- _Exercise requirements_
Reproduce all the data verbatim.

- _Data in this exercise_
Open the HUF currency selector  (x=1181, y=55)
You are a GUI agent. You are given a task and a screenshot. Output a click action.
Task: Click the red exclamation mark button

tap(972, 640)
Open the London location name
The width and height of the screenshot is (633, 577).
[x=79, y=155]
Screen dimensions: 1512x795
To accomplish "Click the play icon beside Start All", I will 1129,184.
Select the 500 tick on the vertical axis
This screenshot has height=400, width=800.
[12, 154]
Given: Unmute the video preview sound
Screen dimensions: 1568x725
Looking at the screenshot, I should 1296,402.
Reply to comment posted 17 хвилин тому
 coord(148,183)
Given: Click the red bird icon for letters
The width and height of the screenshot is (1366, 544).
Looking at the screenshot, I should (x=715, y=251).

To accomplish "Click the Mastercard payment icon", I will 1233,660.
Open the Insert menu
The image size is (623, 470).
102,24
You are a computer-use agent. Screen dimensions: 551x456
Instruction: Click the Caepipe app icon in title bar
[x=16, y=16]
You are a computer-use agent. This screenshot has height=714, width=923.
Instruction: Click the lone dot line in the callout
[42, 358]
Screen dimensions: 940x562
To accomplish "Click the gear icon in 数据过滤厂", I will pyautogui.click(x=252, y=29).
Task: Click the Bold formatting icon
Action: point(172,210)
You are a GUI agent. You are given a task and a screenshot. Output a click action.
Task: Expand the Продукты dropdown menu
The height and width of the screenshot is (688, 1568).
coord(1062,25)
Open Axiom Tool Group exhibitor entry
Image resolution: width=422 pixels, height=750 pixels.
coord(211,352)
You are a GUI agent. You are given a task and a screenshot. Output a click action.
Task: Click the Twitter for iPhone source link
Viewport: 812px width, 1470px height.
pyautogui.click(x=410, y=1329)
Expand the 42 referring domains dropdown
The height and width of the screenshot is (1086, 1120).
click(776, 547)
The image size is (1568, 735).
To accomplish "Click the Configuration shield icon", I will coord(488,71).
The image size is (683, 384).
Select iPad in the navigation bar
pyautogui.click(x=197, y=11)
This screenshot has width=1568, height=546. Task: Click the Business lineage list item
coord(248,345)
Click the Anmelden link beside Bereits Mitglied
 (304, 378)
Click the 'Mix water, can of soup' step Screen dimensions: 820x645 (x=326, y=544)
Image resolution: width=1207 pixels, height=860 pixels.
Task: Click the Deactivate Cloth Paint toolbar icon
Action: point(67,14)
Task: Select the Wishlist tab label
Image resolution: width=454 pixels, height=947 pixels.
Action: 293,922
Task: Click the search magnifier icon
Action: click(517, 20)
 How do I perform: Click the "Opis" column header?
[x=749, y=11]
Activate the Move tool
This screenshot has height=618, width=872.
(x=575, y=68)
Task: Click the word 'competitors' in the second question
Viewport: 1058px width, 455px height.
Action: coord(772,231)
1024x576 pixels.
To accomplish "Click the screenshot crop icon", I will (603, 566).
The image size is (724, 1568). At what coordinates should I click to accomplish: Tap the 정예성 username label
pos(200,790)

- _Output for this task_
Open the HUF currency selector  (x=1181, y=55)
You are a GUI agent. You are given a task and a screenshot. Output a click action.
Task: Click the red exclamation mark button

tap(972, 640)
Open the London location name
The width and height of the screenshot is (633, 577).
[x=79, y=155]
Screen dimensions: 1512x795
To accomplish "Click the play icon beside Start All", I will 1129,184.
Select the 500 tick on the vertical axis
This screenshot has height=400, width=800.
[12, 154]
Given: Unmute the video preview sound
Screen dimensions: 1568x725
Looking at the screenshot, I should 1296,402.
Reply to comment posted 17 хвилин тому
 coord(148,183)
Given: Click the red bird icon for letters
The width and height of the screenshot is (1366, 544).
Looking at the screenshot, I should (x=715, y=251).

To accomplish "Click the Mastercard payment icon", I will 1233,660.
Open the Insert menu
The image size is (623, 470).
102,24
You are a computer-use agent. Screen dimensions: 551x456
Instruction: Click the Caepipe app icon in title bar
[x=16, y=16]
You are a computer-use agent. This screenshot has height=714, width=923.
Instruction: Click the lone dot line in the callout
[42, 358]
Screen dimensions: 940x562
To accomplish "Click the gear icon in 数据过滤厂", I will pyautogui.click(x=252, y=29).
Task: Click the Bold formatting icon
Action: point(172,210)
You are a GUI agent. You are given a task and a screenshot. Output a click action.
Task: Expand the Продукты dropdown menu
The height and width of the screenshot is (688, 1568).
coord(1062,25)
Open Axiom Tool Group exhibitor entry
Image resolution: width=422 pixels, height=750 pixels.
coord(211,352)
You are a GUI agent. You are given a task and a screenshot. Output a click action.
Task: Click the Twitter for iPhone source link
Viewport: 812px width, 1470px height.
pyautogui.click(x=410, y=1329)
Expand the 42 referring domains dropdown
The height and width of the screenshot is (1086, 1120).
click(776, 547)
The image size is (1568, 735).
To accomplish "Click the Configuration shield icon", I will coord(488,71).
The image size is (683, 384).
Select iPad in the navigation bar
pyautogui.click(x=197, y=11)
This screenshot has width=1568, height=546. Task: Click the Business lineage list item
coord(248,345)
Click the Anmelden link beside Bereits Mitglied
 (304, 378)
Click the 'Mix water, can of soup' step Screen dimensions: 820x645 (x=326, y=544)
Image resolution: width=1207 pixels, height=860 pixels.
Task: Click the Deactivate Cloth Paint toolbar icon
Action: point(67,14)
Task: Select the Wishlist tab label
Image resolution: width=454 pixels, height=947 pixels.
Action: 293,922
Task: Click the search magnifier icon
Action: click(517, 20)
 How do I perform: Click the "Opis" column header?
[x=749, y=11]
Activate the Move tool
This screenshot has height=618, width=872.
(x=575, y=68)
Task: Click the word 'competitors' in the second question
Viewport: 1058px width, 455px height.
Action: coord(772,231)
1024x576 pixels.
To accomplish "Click the screenshot crop icon", I will (603, 566).
The image size is (724, 1568). At what coordinates should I click to accomplish: Tap the 정예성 username label
pos(200,790)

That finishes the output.